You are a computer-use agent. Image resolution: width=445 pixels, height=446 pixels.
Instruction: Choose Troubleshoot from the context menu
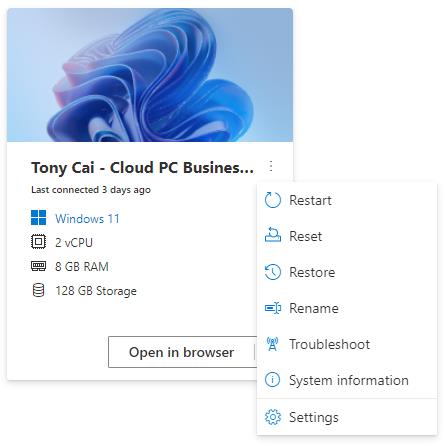click(x=347, y=344)
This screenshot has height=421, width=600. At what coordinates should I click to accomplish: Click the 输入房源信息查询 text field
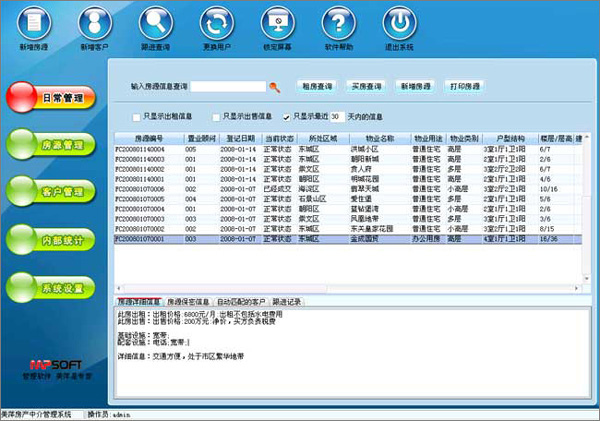coord(229,87)
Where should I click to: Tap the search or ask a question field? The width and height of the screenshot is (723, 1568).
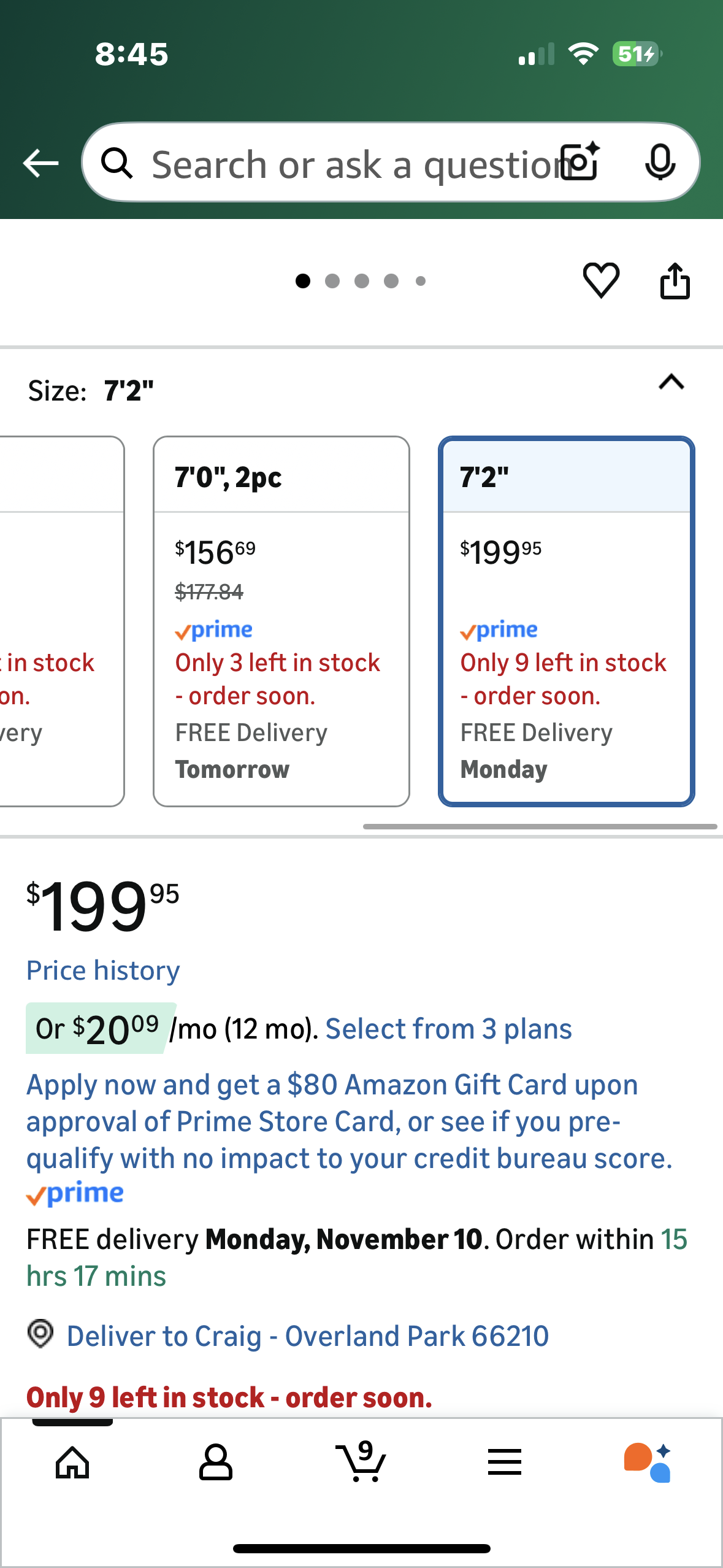pos(350,164)
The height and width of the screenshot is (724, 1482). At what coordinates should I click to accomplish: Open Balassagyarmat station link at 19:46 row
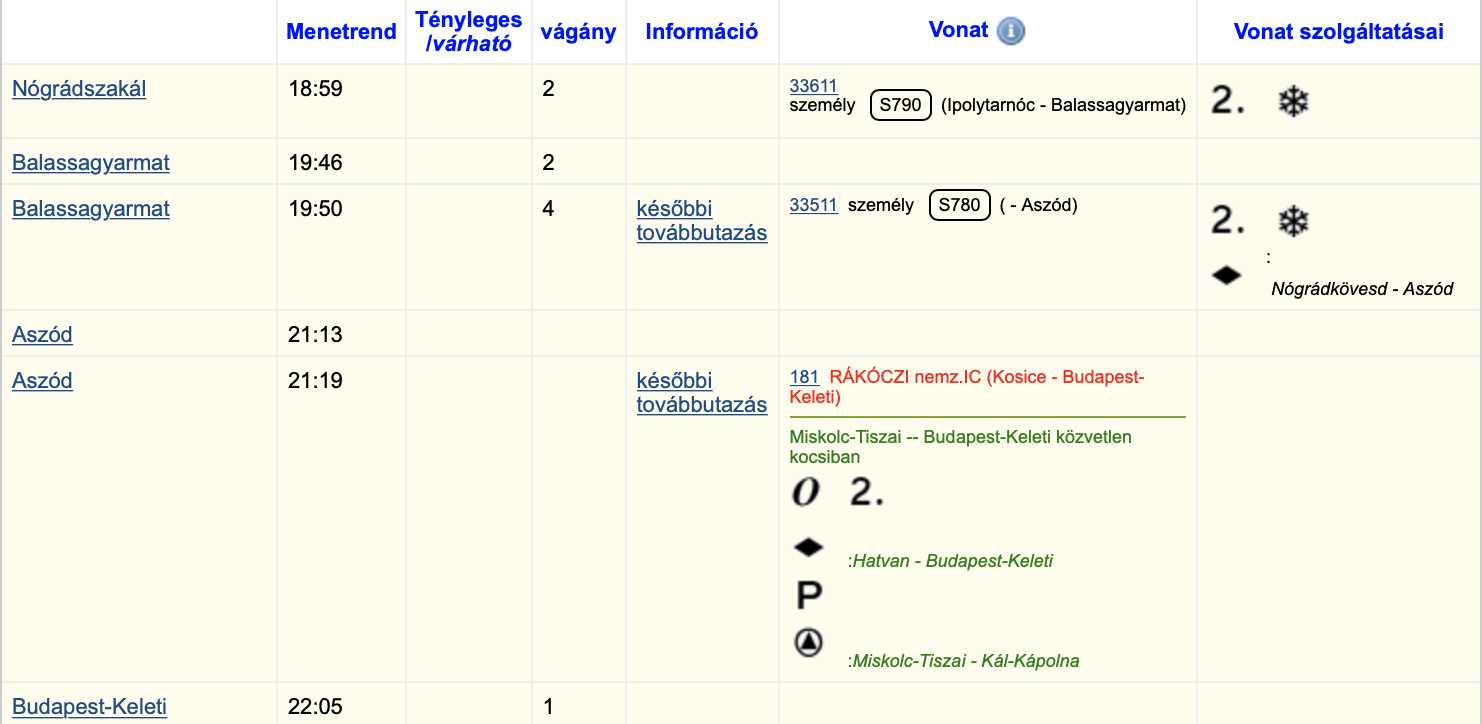pyautogui.click(x=91, y=163)
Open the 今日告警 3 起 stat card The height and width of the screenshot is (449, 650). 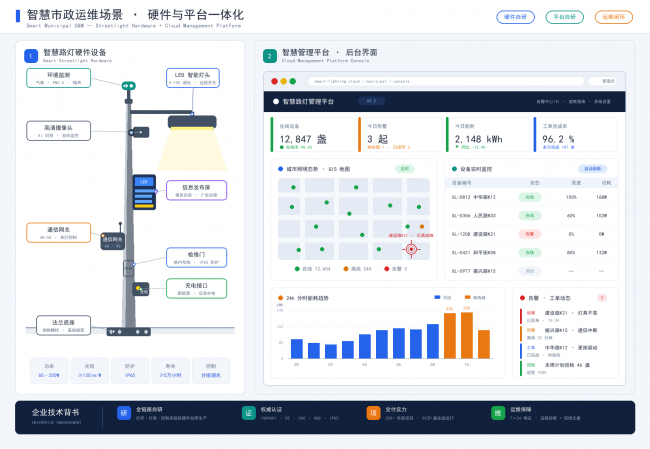pos(400,135)
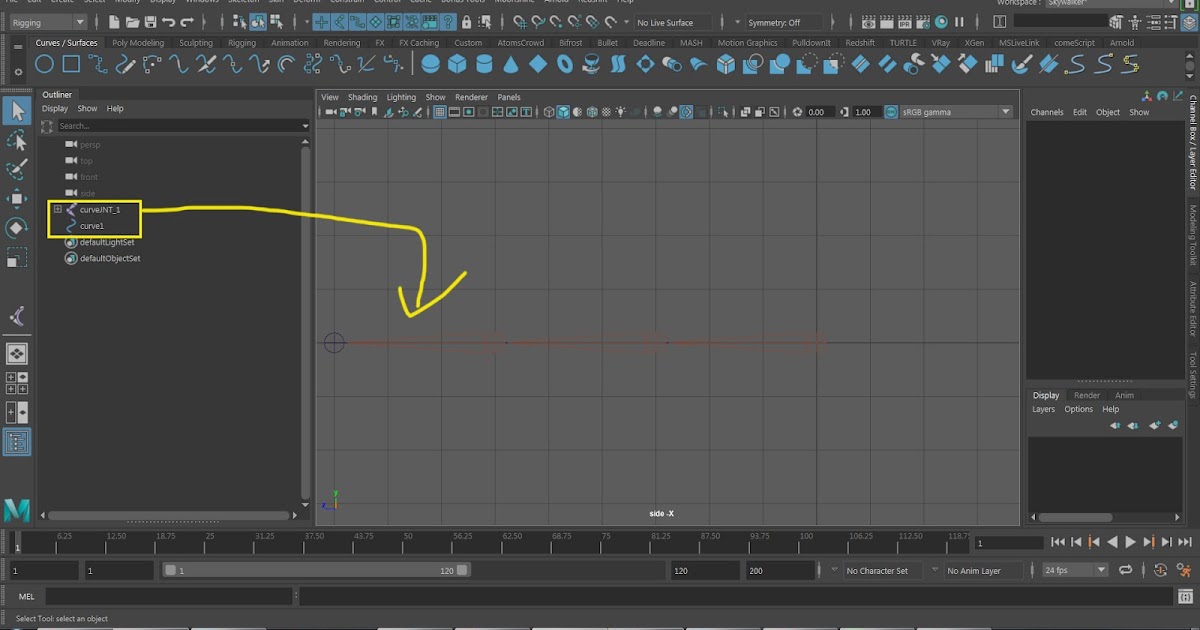Screen dimensions: 1200x630
Task: Toggle the IPR render button
Action: pos(904,21)
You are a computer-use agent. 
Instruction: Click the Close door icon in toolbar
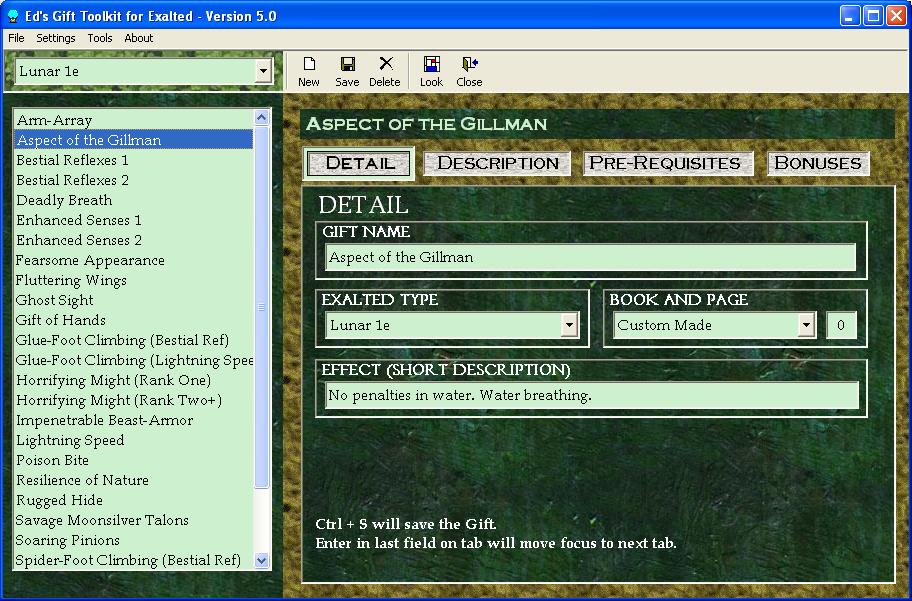[469, 65]
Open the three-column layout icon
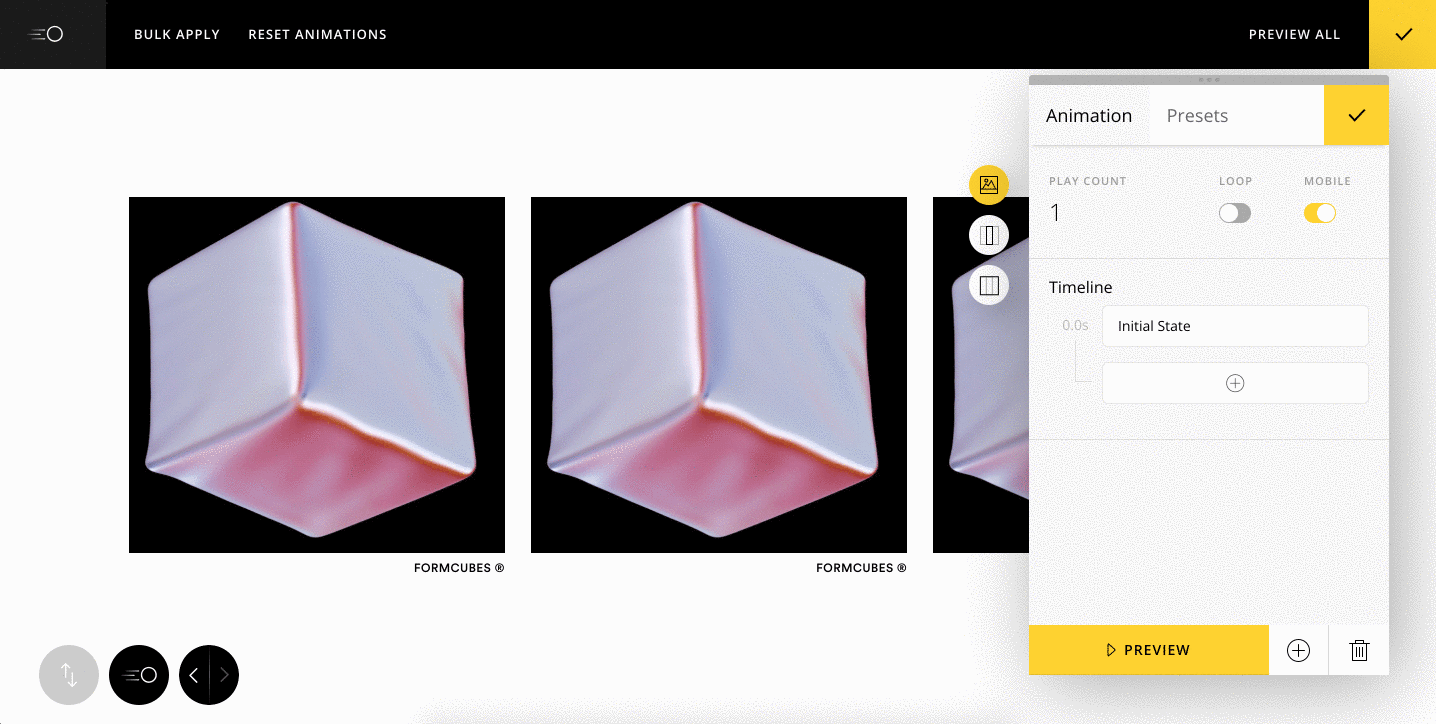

Your instructions: Find the line containing "Instruction: Click the" in the records above, then copy it and every line after it exactly, through the last one, without any pictures.

Solution for this exercise:
Instruction: Click the Close door icon in toolbar
[469, 65]
Open the three-column layout icon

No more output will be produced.